После обеда привычно массирую ему ступни. С прежней нежностью и осторожностью, хотя бы так давая ему понять, что на самом деле не злюсь на него, и к нему у меня только самые теплые чувства. Хочу, чтобы он был счастливым - с этой мыслью я еще на несколько минут погружаюсь в раздумья. В какой-то момент я решаюсь, сжимаю его ступню в ладонях и поднимаю взгляд.
- Я перееду, как только перестану быть нужен тебе, - сглатываю, потому что на деле слова звучат гораздо больнее, чем это было в моей голове. – Я сниму квартиру где-нибудь поблизости, и ты всегда сможешь позвонить мне, хорошо? В любое время суток. Я всегда помогу тебе.
Не могу видеть его лицо, и принимаюсь разминать стопу еще усерднее, но сухие слова долетают до моих ушей, и чертовски ранят своим двусмыслием:
- Зачем? Если кому-то съезжать, то мне. Это твой дом.

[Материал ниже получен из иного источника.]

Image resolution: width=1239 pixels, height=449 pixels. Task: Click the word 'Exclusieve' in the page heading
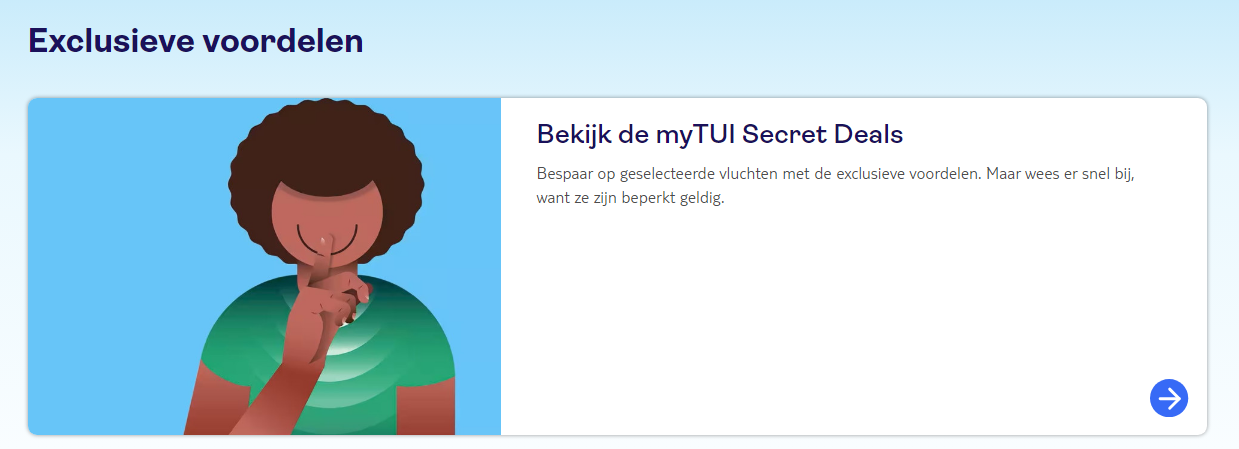click(x=111, y=41)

Сглатываю и цепляюсь к последней фразе, чтобы не надумать себе лишнего, не поверить в то, во что так хочется верить, и отвечаю ему совсем не в тон, почти жалобно:
- Это наш дом.
Какое-то время мы молчим, избегая встречаться глазами. Опускаю его потеплевшую ногу на перекладину коляски и принимаюсь за вторую. Пальцы плавно скользят по коже с нажимом в определенных местах. Ему где-то больно, где-то щекотно, а где-то приятно – я знаю, и стараюсь быть осторожным. Потому что он ни в чем не виноват. Мне бы очень хотелось, чтобы он это знал, чувствовал, что совсем ничем мне не обязан, но оперировать могу одними только прикосновениями. Боюсь, что словами скажу слишком много лишнего.
Плечо непроизвольно дергается от неожиданности, когда Эмиль снова заговаривает со мной. Полный абсурд и попытка убедить меня в том, что это я ему ничем не обязан. «Ты не обязан ухаживать за мной просто потому, что больше некому». Поднимаю на него глаза с каким-то заторможенным, очень спокойным удивлением:
- Это так не работает, - пожимаю плечами. – Просто я тебя люблю. – и снова возвращаюсь к массажу.
- И поэтому ты решил снять квартиру?
Кажется, будто в меня попала молния. Перед глазами на секунду проносятся искрящие всполохи белого, а по телу проходит дрожь. Разряд. Это и больно, и избавительно; зрение возвращается не сразу, но я даже не подаю вида. Осторожно возвращаю ступню Эмиля на ступеньку, и только потом позволяю себе взглянуть на него. Все такое же родное лицо. Двухдневная щетина, расчесанные мной по привычке волосы, домашняя футболка с хартаграммой из наших далеких двухтысячных.
Осторожно беру его ладонь в свою руку и касаюсь губами костяшек.